La carriera di Orbison cominciò a fiorire di nuovo negli anni '80, quando nuove generazioni di pubblico e artisti cominciarono a sentire la sua musica attraverso i film, come Blue Velvet di David Lynch. Nel 1987 fu inserito nella Rock and Roll Hall Of Fame con un discorso di Bruce Springsteen e, poco dopo, tenne un concerto al Coconut Grove di Los Angeles, dove fu accompagnato da Springsteen, Tom Waits, Elvis Costello, Jackson Browne, K.D. Lang, Bonnie Raitt e il grande James Burton alla Telecaster. Springsteen ebbe il lusso di cantare con Orbison e scambiare licks con Burton e lo stesso Orbison, che per l'occasione usò una Gibson-335 tinta di nero, come non poteva essere altrimenti. Il risultato fu registrato e pubblicato come un film chiamato Roy Orbison and Friends: A Black and White Night.

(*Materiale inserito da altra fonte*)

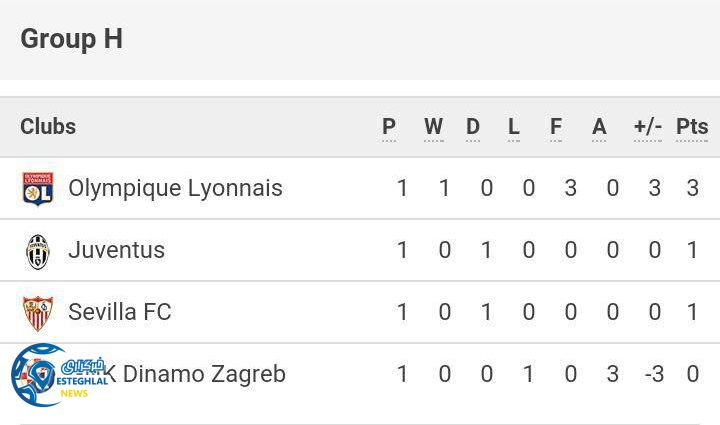Open the Olympique Lyonnais club link
The width and height of the screenshot is (720, 425).
click(175, 188)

Poco dopo avrebbe registrato un nuovo album con Jeff Lynne come produttore e, di conseguenza, sarebbe diventato una parte fondamentale dei Traveling Wilburys, con la sua voce che brillava nella canzone che gli servì da rampa di lancio: Handle With Care di Harrison. Era di nuovo al top, il mondo aveva riscoperto la sua voce da angelo malinconico e non ne aveva mai abbastanza. Ma Orbison riuscì a malapena a godersi il suo ritorno trionfale, perché il 6 dicembre 1988 morì a casa per un attacco di cuore. Mystery Girl, l'album che segnava il suo ritorno, uscì il 31 gennaio 1989 e You Got It, il singolo principale, fu il suo primo successo nella Top Ten delle classifiche statunitensi da quando Oh, Pretty Woman aveva raggiunto la vetta delle classifiche.

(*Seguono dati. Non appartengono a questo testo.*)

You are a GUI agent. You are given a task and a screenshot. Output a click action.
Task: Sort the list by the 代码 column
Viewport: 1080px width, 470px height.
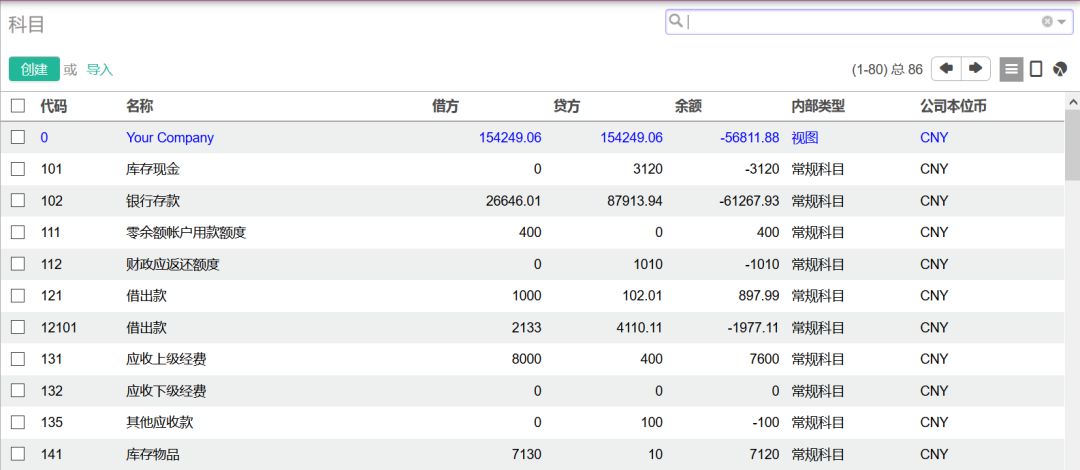point(54,106)
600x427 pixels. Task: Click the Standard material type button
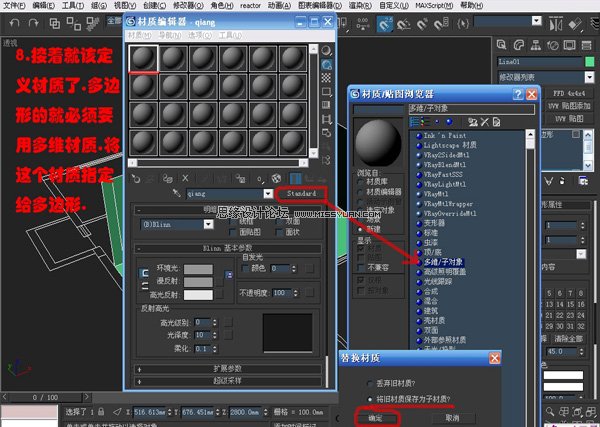(x=302, y=193)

Roy Orbison era un esemplare unico e speciale come la sua chitarra ibrida, uno su un milione, una voce di diamante incastonata nella gola di un uomo che era lontano anni luce dall'immagine sexy e selvaggia che il rock & roll vendeva. Era un grande chitarrista, ma lo ricorderemo sempre per le sue melodrammatiche opere pop in cui la sua voce saliva misteriosamente verso il cielo: perché la sua era il tipo di voce di cui sono fatti i sogni.